- **Written request**:
Reproduce all the records below, substituting "Screenshot dimensions" for every occurrence of "Image resolution" and leaving everything else unchanged. Omit the pictures from the output.

- **Provided records**:
• • • •
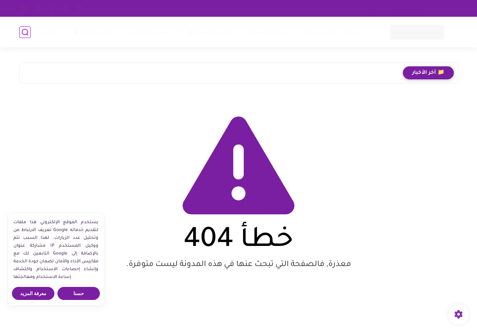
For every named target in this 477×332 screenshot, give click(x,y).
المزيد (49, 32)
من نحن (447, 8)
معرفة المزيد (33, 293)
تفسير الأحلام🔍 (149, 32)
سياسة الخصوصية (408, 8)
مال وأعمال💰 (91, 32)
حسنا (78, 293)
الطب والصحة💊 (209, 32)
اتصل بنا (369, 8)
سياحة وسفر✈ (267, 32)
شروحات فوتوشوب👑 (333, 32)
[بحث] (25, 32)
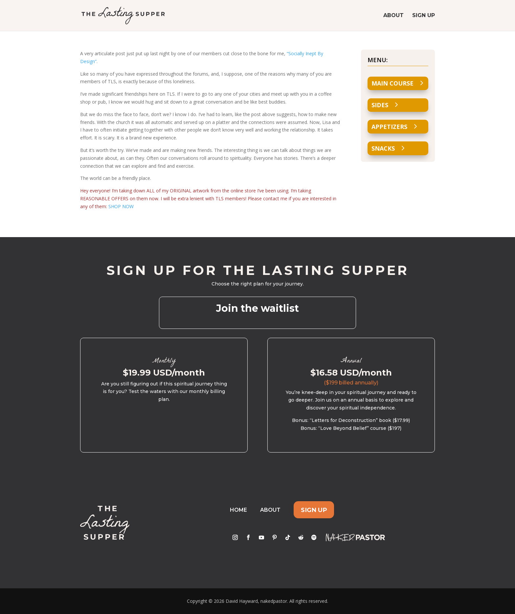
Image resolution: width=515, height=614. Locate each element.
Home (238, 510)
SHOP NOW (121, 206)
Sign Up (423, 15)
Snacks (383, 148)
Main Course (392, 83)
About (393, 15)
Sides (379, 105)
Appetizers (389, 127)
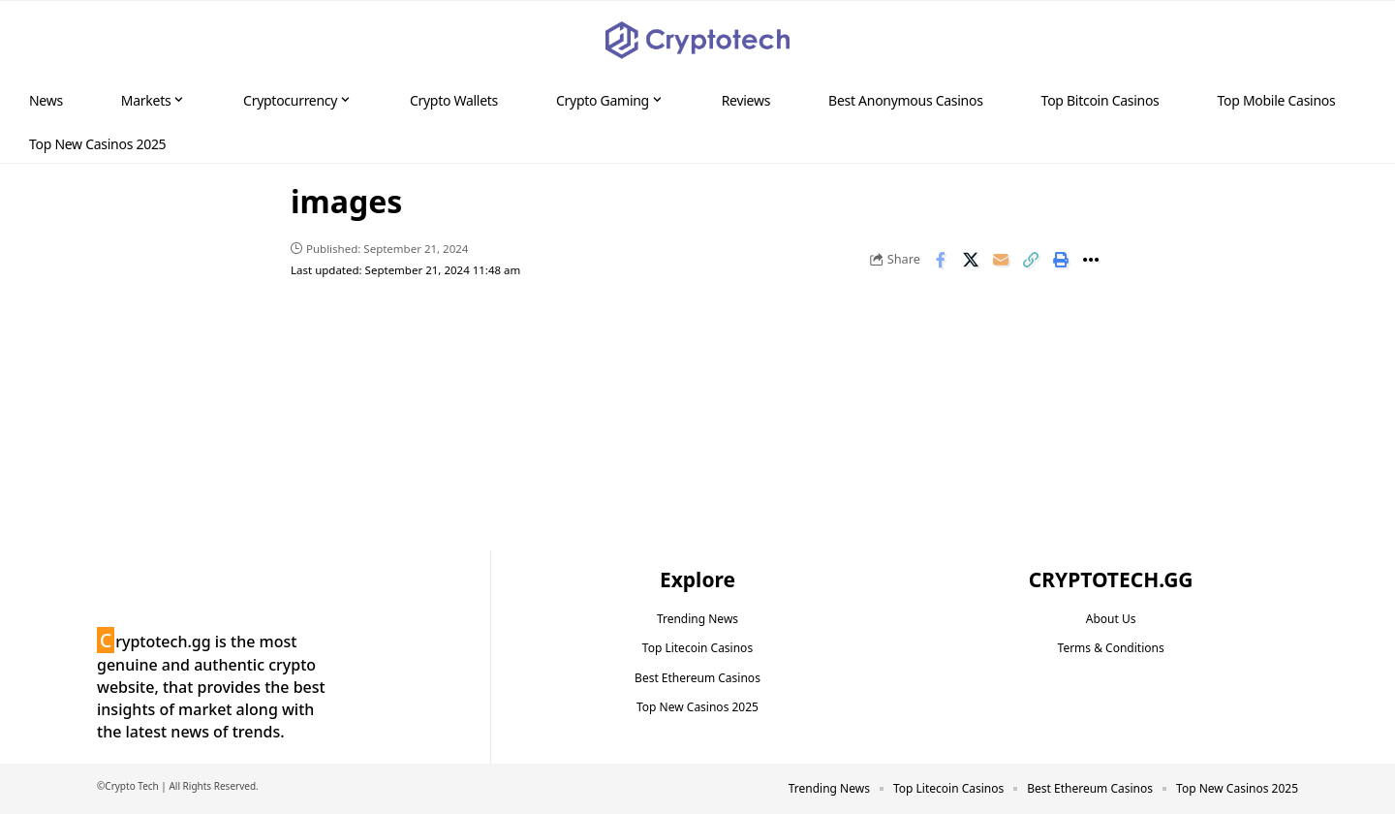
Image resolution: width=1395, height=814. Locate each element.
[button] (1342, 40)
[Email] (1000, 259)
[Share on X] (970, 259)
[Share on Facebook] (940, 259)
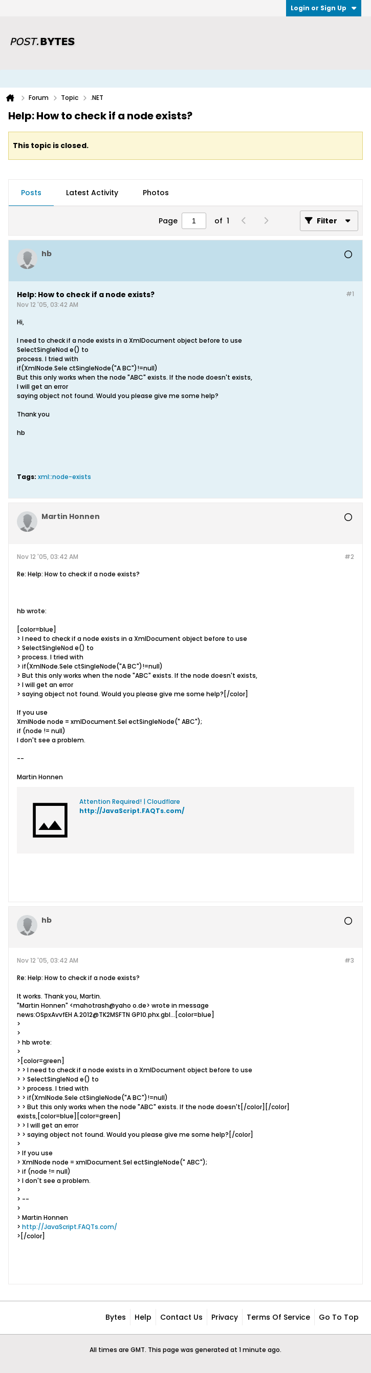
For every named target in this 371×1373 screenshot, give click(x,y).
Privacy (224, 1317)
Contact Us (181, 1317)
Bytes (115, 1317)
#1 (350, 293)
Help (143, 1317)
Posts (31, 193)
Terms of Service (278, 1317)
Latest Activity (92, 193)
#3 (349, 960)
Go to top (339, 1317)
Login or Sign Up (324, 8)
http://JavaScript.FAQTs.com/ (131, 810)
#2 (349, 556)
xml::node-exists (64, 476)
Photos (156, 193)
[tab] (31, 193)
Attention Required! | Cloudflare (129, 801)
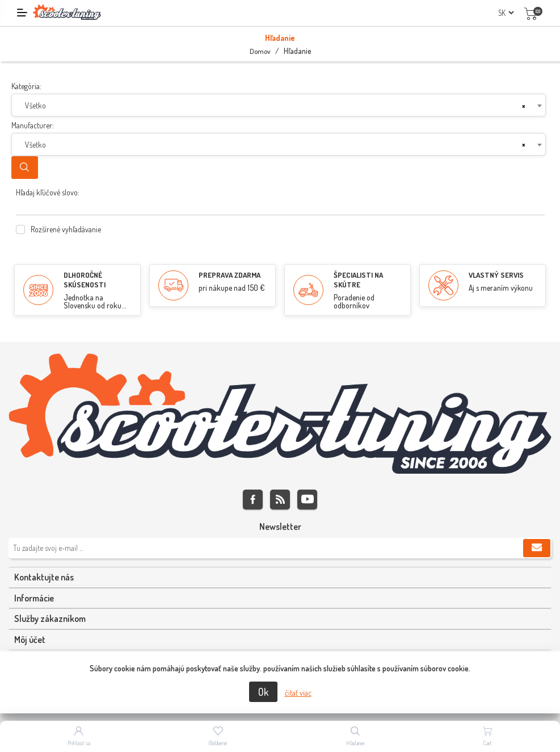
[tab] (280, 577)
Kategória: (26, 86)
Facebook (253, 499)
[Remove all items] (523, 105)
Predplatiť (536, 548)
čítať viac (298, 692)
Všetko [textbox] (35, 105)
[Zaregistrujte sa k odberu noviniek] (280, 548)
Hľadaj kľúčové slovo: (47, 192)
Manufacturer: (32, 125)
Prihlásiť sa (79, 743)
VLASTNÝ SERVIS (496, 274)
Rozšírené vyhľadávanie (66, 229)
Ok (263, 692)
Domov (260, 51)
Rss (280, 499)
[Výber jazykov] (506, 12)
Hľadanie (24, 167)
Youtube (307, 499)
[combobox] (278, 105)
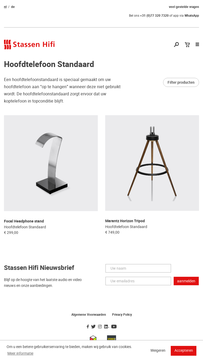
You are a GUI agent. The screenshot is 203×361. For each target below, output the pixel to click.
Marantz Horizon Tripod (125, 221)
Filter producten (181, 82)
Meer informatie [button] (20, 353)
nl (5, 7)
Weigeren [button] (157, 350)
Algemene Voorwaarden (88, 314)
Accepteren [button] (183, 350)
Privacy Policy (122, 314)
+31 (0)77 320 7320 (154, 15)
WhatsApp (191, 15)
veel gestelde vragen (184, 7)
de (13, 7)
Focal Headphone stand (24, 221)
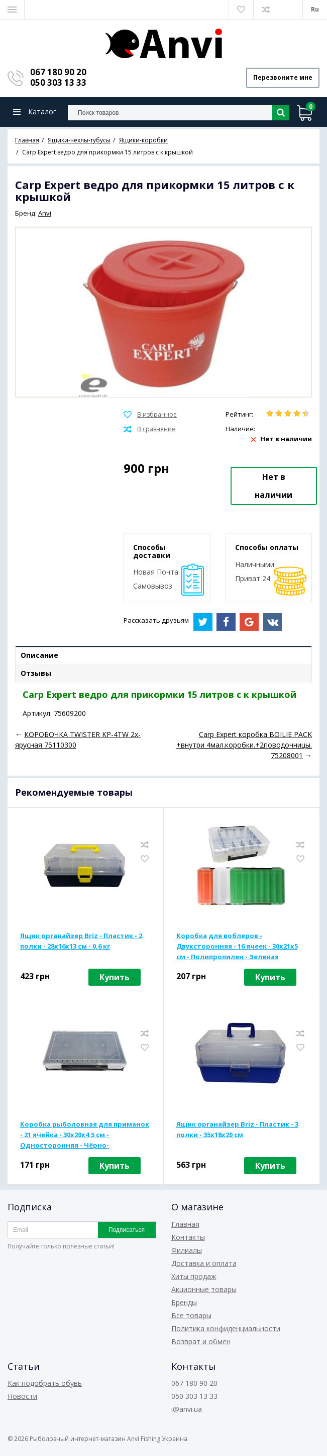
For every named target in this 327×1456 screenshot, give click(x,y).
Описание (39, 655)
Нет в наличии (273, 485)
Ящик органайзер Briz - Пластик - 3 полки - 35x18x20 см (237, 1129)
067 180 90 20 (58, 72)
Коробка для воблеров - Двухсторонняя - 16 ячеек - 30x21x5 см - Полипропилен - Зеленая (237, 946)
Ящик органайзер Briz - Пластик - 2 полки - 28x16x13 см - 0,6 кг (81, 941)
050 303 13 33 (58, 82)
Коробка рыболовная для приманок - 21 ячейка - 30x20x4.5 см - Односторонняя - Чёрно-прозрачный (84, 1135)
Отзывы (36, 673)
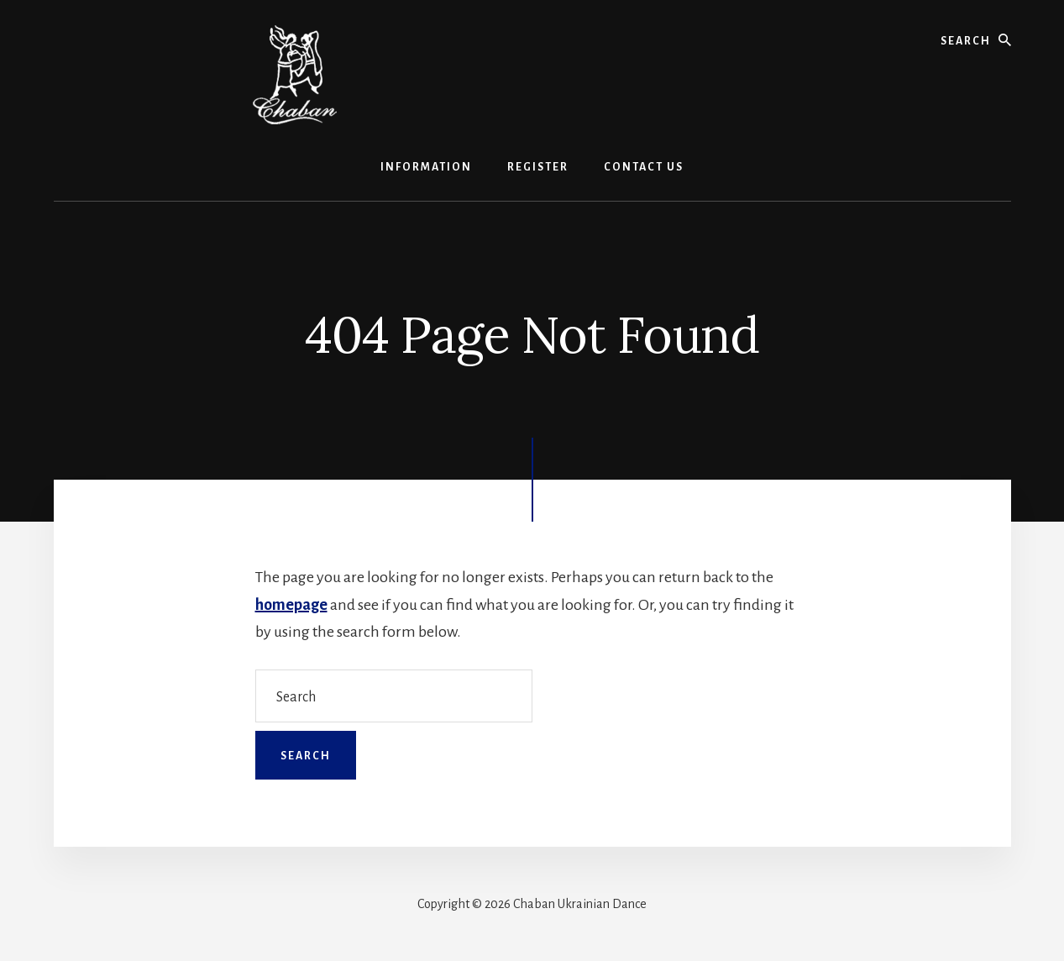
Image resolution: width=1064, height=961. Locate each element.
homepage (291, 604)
• • • •
- **Solution for this task**:
For every named target in this 477×332 screenshot, give click(x,y).
المزيد (49, 32)
من نحن (447, 8)
معرفة المزيد (33, 293)
تفسير الأحلام🔍 (149, 32)
سياسة الخصوصية (408, 8)
مال وأعمال💰 (91, 32)
حسنا (78, 293)
الطب والصحة💊 (209, 32)
اتصل بنا (369, 8)
سياحة وسفر✈ (267, 32)
شروحات فوتوشوب👑 (333, 32)
[بحث] (25, 32)
Screenshot dimensions: width=515, height=614. Locate each element.
Home (238, 510)
SHOP NOW (121, 206)
Sign Up (423, 15)
Snacks (383, 148)
Main Course (392, 83)
About (393, 15)
Sides (379, 105)
Appetizers (389, 127)
Screenshot dimensions: width=1395, height=814. Locate each element.
[button] (1342, 40)
[Email] (1000, 259)
[Share on X] (970, 259)
[Share on Facebook] (940, 259)
For every named target in this 371×1373 screenshot, give click(x,y).
Privacy (224, 1317)
Contact Us (181, 1317)
Bytes (115, 1317)
#1 (350, 293)
Help (143, 1317)
Posts (31, 193)
Terms of Service (278, 1317)
Latest Activity (92, 193)
#3 (349, 960)
Go to top (339, 1317)
Login or Sign Up (324, 8)
http://JavaScript.FAQTs.com/ (131, 810)
#2 (349, 556)
xml::node-exists (64, 476)
Photos (156, 193)
[tab] (31, 193)
Attention Required! | Cloudflare (129, 801)
[tab] (280, 577)
Kategória: (26, 86)
Facebook (253, 499)
[Remove all items] (523, 105)
Predplatiť (536, 548)
čítať viac (298, 692)
Všetko [textbox] (35, 105)
[Zaregistrujte sa k odberu noviniek] (280, 548)
Hľadaj kľúčové slovo: (47, 192)
Manufacturer: (32, 125)
Prihlásiť sa (79, 743)
VLASTNÝ SERVIS (496, 274)
Rozšírené vyhľadávanie (66, 229)
Ok (263, 692)
Domov (260, 51)
Rss (280, 499)
[Výber jazykov] (506, 12)
Hľadanie (24, 167)
Youtube (307, 499)
[combobox] (278, 105)
You are a GUI agent. The screenshot is 203×361. For each target below, output the pixel to click.
Marantz Horizon Tripod (125, 221)
Filter producten (181, 82)
Meer informatie [button] (20, 353)
nl (5, 7)
Weigeren [button] (157, 350)
Algemene Voorwaarden (88, 314)
Accepteren [button] (183, 350)
Privacy Policy (122, 314)
+31 (0)77 320 7320 (154, 15)
WhatsApp (191, 15)
veel gestelde vragen (184, 7)
de (13, 7)
Focal Headphone stand (24, 221)
For every named target in this 327×1456 screenshot, give click(x,y).
Описание (39, 655)
Нет в наличии (273, 485)
Ящик органайзер Briz - Пластик - 3 полки - 35x18x20 см (237, 1129)
067 180 90 20 (58, 72)
Коробка для воблеров - Двухсторонняя - 16 ячеек - 30x21x5 см - Полипропилен - Зеленая (237, 946)
Ящик органайзер Briz - Пластик - 2 полки - 28x16x13 см - 0,6 кг (81, 941)
050 303 13 33 (58, 82)
Коробка рыболовная для приманок - 21 ячейка - 30x20x4.5 см - Односторонняя - Чёрно-прозрачный (84, 1135)
Отзывы (36, 673)
Screenshot dimensions: width=1064, height=961. Locate each element.
homepage (291, 604)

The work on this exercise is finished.